Copy every one of the following records word for word, without changing anything.

==== Data provided ====

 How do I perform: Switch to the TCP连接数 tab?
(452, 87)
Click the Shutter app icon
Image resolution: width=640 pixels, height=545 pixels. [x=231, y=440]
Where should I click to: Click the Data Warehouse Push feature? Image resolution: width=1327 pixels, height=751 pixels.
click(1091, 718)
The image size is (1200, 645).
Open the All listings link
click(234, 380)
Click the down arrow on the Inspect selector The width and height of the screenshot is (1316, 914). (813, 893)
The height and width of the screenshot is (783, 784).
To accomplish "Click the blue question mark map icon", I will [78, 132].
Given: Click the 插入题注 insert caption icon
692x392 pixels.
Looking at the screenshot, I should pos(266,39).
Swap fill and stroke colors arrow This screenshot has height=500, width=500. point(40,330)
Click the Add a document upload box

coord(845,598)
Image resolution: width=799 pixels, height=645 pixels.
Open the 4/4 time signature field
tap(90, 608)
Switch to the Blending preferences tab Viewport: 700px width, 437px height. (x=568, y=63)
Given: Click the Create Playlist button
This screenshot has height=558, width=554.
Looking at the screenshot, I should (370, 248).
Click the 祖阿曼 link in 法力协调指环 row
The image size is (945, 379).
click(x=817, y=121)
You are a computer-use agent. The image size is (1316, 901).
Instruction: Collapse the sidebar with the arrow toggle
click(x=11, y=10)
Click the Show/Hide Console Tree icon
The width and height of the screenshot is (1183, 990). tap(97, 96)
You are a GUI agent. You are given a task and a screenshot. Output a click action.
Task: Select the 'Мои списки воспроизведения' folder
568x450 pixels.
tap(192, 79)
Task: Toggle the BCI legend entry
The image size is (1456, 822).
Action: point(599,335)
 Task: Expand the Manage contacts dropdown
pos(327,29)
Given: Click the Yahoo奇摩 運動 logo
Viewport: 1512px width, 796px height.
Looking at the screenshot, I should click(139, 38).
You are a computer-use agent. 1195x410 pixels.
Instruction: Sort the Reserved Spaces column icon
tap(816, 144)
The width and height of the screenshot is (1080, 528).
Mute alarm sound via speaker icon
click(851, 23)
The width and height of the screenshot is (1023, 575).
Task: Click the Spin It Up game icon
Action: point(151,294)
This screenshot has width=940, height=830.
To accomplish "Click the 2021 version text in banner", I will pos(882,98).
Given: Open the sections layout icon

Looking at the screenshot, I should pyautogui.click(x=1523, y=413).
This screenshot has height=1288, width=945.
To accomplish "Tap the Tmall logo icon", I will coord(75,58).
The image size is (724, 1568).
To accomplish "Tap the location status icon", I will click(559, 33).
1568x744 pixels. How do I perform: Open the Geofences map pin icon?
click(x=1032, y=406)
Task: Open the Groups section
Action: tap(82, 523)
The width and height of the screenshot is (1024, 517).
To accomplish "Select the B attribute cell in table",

====

→ **Written response**:
 How do I perform: Switch to the TCP连接数 tab?
(452, 87)
Click the Shutter app icon
Image resolution: width=640 pixels, height=545 pixels. [x=231, y=440]
Where should I click to: Click the Data Warehouse Push feature? Image resolution: width=1327 pixels, height=751 pixels.
click(1091, 718)
The image size is (1200, 645).
Open the All listings link
click(234, 380)
Click the down arrow on the Inspect selector The width and height of the screenshot is (1316, 914). (813, 893)
The height and width of the screenshot is (783, 784).
To accomplish "Click the blue question mark map icon", I will [78, 132].
Given: Click the 插入题注 insert caption icon
692x392 pixels.
Looking at the screenshot, I should pos(266,39).
Swap fill and stroke colors arrow This screenshot has height=500, width=500. point(40,330)
Click the Add a document upload box

coord(845,598)
Image resolution: width=799 pixels, height=645 pixels.
Open the 4/4 time signature field
tap(90, 608)
Switch to the Blending preferences tab Viewport: 700px width, 437px height. (x=568, y=63)
Given: Click the Create Playlist button
This screenshot has height=558, width=554.
Looking at the screenshot, I should (370, 248).
Click the 祖阿曼 link in 法力协调指环 row
The image size is (945, 379).
click(x=817, y=121)
You are a computer-use agent. The image size is (1316, 901).
Instruction: Collapse the sidebar with the arrow toggle
click(x=11, y=10)
Click the Show/Hide Console Tree icon
The width and height of the screenshot is (1183, 990). tap(97, 96)
You are a GUI agent. You are given a task and a screenshot. Output a click action.
Task: Select the 'Мои списки воспроизведения' folder
568x450 pixels.
tap(192, 79)
Task: Toggle the BCI legend entry
The image size is (1456, 822).
Action: point(599,335)
 Task: Expand the Manage contacts dropdown
pos(327,29)
Given: Click the Yahoo奇摩 運動 logo
Viewport: 1512px width, 796px height.
Looking at the screenshot, I should click(139, 38).
You are a computer-use agent. 1195x410 pixels.
Instruction: Sort the Reserved Spaces column icon
tap(816, 144)
The width and height of the screenshot is (1080, 528).
Mute alarm sound via speaker icon
click(851, 23)
The width and height of the screenshot is (1023, 575).
Task: Click the Spin It Up game icon
Action: point(151,294)
This screenshot has width=940, height=830.
To accomplish "Click the 2021 version text in banner", I will pos(882,98).
Given: Open the sections layout icon

Looking at the screenshot, I should pyautogui.click(x=1523, y=413).
This screenshot has height=1288, width=945.
To accomplish "Tap the Tmall logo icon", I will coord(75,58).
The image size is (724, 1568).
To accomplish "Tap the location status icon", I will click(559, 33).
1568x744 pixels. How do I perform: Open the Geofences map pin icon?
click(x=1032, y=406)
Task: Open the Groups section
Action: tap(82, 523)
The width and height of the screenshot is (1024, 517).
To accomplish "Select the B attribute cell in table",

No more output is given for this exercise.